Mother’s Day can be a let down, but it doesn’t have to be if you switch the focus and the purpose of the day. In an article from PopSugar by Lauren St. George during the Mother’s Day ramp-up, she says, “Nothing makes me feel quite so inadequate as a mother than the baby book.”
That quote really made me think about what Mother’s Day should be about.
How many of us, in the dark recesses of our soul, feel like an inadequate mom?
How many of us feel like our mother-worth is being tallied up somewhere?
How many of us long for the stamp of approval that we are doing a good job?
So many moms feel like Mother’s Day is the day when we’ll finally be acknowledged for being selfless, for doing everything, for everybody. But shouldn’t Mother’s Day be about something deeper?

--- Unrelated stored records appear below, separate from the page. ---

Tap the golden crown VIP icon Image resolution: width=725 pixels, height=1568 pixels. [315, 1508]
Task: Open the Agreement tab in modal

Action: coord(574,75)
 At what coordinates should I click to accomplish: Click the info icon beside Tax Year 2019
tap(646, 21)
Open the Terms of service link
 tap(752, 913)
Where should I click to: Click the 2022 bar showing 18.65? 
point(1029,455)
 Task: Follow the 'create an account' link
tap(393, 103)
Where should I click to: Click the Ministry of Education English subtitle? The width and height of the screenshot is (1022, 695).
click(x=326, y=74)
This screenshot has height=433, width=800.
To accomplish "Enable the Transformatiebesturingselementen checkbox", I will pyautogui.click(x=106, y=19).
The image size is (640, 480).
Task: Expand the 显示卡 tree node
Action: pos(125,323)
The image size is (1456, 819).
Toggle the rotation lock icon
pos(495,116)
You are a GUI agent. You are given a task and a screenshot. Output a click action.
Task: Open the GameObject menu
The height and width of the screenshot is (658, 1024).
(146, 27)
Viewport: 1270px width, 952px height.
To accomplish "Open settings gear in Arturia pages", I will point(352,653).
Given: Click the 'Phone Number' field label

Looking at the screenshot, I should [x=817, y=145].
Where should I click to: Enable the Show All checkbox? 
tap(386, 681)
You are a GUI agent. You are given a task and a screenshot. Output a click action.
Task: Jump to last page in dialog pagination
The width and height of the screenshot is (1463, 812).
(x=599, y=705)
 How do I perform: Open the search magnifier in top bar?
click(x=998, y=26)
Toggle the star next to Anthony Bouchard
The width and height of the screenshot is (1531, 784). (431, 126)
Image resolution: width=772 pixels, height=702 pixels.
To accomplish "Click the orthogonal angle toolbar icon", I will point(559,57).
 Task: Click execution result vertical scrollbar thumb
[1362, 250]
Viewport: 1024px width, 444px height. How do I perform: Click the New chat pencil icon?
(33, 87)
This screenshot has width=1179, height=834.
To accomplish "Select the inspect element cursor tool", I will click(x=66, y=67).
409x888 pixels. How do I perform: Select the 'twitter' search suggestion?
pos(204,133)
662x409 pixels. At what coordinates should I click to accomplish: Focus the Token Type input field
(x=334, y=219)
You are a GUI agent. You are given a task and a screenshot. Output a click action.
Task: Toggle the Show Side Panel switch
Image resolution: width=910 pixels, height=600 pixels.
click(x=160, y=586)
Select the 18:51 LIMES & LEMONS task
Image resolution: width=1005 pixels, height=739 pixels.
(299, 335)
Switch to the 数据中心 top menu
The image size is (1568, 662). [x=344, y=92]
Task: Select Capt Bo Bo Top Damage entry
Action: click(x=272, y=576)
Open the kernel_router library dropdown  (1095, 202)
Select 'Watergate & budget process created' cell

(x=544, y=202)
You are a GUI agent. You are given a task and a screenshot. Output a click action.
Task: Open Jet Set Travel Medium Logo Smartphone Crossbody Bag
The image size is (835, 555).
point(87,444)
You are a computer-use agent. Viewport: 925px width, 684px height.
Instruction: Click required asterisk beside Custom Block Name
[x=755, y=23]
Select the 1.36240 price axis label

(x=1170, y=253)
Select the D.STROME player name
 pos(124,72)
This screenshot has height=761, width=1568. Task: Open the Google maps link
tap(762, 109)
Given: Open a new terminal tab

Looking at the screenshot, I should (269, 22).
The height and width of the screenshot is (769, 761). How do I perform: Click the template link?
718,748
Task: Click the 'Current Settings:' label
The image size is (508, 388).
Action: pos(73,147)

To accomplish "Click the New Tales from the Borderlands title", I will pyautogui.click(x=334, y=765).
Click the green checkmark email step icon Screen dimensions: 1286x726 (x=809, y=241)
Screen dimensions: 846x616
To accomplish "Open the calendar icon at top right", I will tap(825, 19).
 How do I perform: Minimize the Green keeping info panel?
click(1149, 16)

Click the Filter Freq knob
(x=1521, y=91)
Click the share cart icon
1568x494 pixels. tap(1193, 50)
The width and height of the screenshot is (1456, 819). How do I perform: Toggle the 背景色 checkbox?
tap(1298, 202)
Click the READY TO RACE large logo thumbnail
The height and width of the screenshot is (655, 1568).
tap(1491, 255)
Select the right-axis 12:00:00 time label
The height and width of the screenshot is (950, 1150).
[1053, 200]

“Few holidays succeed in disappointing mothers and striking terror into the hearts of fathers on an annual basis more than Mother’s Day. The holiday—which once served as a simple way to honor mothers—now conjures up images of crowded brunches, breakfast in bed, and sappy Hallmark Cards.” Nicole Russell,
It seems like Mother’s Day has become a day when all children are mandated to show love.
I think the big question is, do the gifts, cards, brunch, and flowers that are showered upon you on that special day really sustain you during the rest of the year when you’re facing chaos, drama and frustration? I don’t think so.
No mother wants to feel like her worth is determined by her parenting, yet deep down we judge ourselves. Deep down we’re keeping score about how we rank as a mother—our mother-worth.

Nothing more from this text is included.